しかたなくラップサイレージ干し テッター 診察 逆子?

 俺はいつもどおり目が覚めた。娘と妻は、昨夜の疲れでまだ寝ていた。ルボックスの不正使用でお昼の分が無かったのだが、今日は木曜日で診察は午後からだった。
 昨日モモカに破られた、ラップサイレージ干しをやった。冬に使おうと思っていた、とても水分の少ないサイレージなので、勿体なかった。とても良い匂いがする。
 
 ゴロウとカイトを連れて、テッターがけに行った。南斜面は完璧に乾いていたが、木陰になるところや北斜面は、まだまだ青かった。
 
 午後から診察に行った。北大医学部の研修生の方が、話しかけてくれた。村上医師の記事を読んで瀬棚に興味を持ったそうだが、村上医師辞職後、一人で診療所を切り盛りしている吉岡医師の元で研修したかったそうだ。
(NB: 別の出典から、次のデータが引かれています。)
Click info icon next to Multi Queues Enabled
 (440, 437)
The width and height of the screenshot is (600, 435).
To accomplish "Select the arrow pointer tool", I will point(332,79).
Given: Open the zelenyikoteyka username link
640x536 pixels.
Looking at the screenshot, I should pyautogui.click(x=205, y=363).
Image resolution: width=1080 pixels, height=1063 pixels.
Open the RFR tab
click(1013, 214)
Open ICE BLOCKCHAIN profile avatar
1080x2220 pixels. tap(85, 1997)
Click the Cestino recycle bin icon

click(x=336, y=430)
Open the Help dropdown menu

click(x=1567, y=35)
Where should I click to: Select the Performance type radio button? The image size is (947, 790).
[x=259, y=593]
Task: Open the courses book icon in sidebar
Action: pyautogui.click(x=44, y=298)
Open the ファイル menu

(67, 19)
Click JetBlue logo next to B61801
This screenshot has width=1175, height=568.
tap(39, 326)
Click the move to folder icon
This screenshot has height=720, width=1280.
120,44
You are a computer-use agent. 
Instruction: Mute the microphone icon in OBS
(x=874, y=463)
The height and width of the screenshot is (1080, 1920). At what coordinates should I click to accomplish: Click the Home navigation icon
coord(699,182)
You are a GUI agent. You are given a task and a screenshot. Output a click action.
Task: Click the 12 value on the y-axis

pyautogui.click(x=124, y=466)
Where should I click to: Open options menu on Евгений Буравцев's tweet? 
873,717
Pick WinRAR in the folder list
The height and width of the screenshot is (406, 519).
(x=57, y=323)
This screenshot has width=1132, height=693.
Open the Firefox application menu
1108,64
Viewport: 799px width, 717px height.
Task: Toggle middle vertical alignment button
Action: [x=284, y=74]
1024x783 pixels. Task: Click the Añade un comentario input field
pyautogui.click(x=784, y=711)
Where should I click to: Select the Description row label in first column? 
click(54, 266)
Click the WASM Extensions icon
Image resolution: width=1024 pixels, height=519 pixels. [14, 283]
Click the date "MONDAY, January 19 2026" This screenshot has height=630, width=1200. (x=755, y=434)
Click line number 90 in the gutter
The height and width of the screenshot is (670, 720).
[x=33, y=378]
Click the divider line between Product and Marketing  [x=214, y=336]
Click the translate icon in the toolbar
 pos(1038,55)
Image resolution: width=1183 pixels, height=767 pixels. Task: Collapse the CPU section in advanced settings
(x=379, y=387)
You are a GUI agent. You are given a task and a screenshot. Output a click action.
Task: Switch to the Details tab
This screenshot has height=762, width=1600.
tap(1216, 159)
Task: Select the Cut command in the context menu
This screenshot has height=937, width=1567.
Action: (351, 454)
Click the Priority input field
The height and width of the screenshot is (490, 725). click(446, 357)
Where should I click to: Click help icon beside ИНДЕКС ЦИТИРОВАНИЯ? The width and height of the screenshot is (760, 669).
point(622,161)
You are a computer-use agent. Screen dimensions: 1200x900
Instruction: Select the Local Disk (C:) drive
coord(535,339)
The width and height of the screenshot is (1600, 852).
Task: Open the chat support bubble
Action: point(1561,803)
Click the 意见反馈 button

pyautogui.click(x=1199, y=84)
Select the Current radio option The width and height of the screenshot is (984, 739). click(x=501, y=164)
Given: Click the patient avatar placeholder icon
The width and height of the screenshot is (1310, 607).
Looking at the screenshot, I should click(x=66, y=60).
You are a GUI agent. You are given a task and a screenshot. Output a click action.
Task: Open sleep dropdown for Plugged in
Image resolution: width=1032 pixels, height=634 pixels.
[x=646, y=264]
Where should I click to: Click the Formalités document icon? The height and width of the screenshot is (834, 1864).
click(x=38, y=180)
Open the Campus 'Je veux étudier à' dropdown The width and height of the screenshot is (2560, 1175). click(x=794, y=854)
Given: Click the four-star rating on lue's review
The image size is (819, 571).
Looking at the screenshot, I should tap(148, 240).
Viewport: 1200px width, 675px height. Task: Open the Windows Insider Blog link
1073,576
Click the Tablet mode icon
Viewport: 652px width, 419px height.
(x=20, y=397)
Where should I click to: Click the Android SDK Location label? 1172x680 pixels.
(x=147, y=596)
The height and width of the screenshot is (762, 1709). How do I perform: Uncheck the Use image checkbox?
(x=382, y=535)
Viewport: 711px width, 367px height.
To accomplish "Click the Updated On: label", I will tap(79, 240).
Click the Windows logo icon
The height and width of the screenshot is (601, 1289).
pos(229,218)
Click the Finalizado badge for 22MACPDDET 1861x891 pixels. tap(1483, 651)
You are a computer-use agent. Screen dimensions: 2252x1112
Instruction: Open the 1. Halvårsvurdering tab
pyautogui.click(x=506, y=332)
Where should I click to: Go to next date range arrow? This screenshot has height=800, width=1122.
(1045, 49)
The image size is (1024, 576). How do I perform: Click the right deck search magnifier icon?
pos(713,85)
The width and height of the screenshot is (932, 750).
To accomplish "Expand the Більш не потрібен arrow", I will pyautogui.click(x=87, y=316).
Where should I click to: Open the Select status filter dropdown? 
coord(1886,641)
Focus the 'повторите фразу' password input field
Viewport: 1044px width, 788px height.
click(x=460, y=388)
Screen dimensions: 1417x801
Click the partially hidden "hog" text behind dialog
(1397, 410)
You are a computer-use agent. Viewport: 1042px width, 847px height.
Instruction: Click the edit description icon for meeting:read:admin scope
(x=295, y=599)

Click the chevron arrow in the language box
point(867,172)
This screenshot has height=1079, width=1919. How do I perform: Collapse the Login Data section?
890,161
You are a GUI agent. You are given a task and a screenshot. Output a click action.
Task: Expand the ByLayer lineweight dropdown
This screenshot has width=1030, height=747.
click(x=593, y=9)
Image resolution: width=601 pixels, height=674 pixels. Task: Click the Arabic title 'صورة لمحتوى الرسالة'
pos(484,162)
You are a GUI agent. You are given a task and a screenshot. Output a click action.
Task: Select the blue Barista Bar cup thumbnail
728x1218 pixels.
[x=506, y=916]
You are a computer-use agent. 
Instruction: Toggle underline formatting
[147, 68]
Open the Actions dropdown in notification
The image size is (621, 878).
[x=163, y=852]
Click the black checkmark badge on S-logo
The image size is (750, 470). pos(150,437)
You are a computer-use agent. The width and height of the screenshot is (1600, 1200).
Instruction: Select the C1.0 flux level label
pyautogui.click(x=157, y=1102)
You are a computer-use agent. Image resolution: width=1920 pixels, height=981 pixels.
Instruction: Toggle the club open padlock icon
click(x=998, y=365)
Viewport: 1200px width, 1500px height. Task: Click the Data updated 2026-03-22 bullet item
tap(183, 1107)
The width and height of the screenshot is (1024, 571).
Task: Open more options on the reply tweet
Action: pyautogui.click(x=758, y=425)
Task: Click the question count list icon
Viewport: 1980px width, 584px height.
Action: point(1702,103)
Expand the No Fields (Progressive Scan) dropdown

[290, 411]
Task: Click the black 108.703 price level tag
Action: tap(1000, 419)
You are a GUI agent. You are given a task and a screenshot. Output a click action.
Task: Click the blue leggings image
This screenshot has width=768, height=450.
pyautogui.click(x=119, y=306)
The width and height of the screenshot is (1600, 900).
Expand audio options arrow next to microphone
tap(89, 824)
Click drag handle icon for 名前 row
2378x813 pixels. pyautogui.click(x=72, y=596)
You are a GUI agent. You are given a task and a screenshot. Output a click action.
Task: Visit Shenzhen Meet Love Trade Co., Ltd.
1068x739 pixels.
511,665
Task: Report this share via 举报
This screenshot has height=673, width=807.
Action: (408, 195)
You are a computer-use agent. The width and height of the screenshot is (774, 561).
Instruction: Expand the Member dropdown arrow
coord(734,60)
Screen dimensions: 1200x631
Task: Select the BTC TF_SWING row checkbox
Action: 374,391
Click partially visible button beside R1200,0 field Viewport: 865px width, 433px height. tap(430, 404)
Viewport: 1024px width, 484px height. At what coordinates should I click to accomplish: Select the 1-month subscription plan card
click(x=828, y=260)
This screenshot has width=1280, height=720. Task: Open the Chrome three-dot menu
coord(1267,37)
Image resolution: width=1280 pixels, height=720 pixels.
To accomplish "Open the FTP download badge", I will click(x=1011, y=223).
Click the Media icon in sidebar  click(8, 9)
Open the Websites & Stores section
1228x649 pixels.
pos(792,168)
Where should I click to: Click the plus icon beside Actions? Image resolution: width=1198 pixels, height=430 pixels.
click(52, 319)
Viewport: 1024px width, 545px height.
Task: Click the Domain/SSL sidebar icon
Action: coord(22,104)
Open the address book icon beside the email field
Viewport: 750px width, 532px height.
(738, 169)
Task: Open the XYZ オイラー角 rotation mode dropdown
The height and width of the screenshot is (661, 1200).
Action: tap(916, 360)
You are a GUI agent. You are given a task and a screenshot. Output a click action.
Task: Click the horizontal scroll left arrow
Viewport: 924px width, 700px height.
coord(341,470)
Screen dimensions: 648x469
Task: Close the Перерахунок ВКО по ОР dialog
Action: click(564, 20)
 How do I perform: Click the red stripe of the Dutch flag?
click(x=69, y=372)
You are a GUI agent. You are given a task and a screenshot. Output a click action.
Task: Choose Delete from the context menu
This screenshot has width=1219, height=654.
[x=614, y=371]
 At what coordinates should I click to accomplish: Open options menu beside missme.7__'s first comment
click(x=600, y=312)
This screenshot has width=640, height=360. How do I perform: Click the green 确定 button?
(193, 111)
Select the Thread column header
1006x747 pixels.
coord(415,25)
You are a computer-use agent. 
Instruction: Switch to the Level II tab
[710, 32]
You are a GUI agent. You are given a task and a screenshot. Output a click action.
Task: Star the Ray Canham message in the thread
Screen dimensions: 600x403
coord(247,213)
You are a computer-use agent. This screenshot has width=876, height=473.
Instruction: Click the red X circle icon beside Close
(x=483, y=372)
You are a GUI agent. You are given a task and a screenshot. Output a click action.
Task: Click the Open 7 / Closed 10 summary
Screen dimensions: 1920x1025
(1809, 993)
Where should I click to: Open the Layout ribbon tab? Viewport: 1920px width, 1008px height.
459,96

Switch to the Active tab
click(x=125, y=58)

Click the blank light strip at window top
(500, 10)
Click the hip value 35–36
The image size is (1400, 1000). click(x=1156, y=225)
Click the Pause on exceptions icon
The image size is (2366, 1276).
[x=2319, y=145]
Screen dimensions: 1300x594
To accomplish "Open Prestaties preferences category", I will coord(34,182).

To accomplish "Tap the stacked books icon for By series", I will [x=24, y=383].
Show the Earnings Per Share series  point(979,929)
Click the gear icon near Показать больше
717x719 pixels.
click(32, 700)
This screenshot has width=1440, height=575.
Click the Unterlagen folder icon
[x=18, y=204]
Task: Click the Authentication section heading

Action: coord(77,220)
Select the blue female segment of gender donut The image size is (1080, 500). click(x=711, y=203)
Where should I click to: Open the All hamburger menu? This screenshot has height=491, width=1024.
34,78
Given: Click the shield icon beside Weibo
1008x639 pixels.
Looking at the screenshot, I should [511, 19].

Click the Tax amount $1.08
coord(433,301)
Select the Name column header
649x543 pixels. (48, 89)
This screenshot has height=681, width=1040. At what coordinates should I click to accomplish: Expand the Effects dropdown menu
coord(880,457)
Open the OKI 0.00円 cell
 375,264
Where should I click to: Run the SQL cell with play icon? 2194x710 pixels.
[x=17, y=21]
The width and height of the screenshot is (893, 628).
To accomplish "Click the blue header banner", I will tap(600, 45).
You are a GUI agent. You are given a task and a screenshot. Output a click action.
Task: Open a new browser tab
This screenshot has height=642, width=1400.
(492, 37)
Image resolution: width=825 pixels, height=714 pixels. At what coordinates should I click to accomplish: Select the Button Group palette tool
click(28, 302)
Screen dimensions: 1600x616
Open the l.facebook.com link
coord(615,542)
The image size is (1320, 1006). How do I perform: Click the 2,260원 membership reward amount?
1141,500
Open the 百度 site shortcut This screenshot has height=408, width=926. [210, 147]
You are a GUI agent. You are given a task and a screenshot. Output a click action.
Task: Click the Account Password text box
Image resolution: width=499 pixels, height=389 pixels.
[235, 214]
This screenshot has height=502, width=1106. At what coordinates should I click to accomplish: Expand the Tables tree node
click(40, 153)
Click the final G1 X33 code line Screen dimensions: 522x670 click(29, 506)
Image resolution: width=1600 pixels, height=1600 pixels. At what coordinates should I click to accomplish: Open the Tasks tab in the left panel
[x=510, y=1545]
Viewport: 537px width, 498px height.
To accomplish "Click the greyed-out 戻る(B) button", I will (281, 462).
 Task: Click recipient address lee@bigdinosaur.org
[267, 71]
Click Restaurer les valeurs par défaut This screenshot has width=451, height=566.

 昨日の、伊関先生がおっしゃっていたとおり、研修に行きたいと思うような医療機関でないと、実際に働こうとは思わないそうだ。何人もの研修医を受け入れることで、何人かが残ってくれるという伊関先生の考え方に、賛同されていた。医局人事が崩壊した今、研修医を受け入れない医療機関は、医師確保がほとんど期待できないそうだが、実際に医大生の話を聞くと、なるほどと思わされる。
彼は、「総合医」を目指して、勉強しているそうだ。
「いつの日か、瀬棚診療所に帰って来てください。」
とお願いした。
 思ったより、激しく疲れが溜まっており、隅っこのイスで横になって眠ってしまった。吉岡医師は、伊関先生の懇談会をとても喜んでくれていた。
 
 帰りに、テッターをもう一度かけて、家に帰る。
 
 夜牛舎に行ってみたら、アヤが産気づいていた。産室は助産するには狭いので、スタンチョンに連れて行く。他の作業をしながら様子を見ていたら、出てきた足が、裏返っていた!普通前足から出るのだが、甲が上になって出てくるので、かかと側が上を向くと言うことは・・・
「逆子か?」
急いで、産科チェーンとカウヘルパー(8倍滑車)を持ってきて、裏返った足にかけてゆっくり引っぱった。すると、肛門のあたりが膨らんで見える。一度、滑車をゆるめて、もう一度確認してみたところ、前足がねじれて裏返っていただけで、逆子ではなかった。一度押し戻して、肛門に引っかかった頭を、出やすくしてやった。もう一度、滑車を使って引っぱる。でっかい雄の仔牛だった。昨日の出産でなくてよかった!「綾三郎」と命名
 家のパソコンから、監視カメラで見ることができるのだが、親の横でもぞもぞ動いている。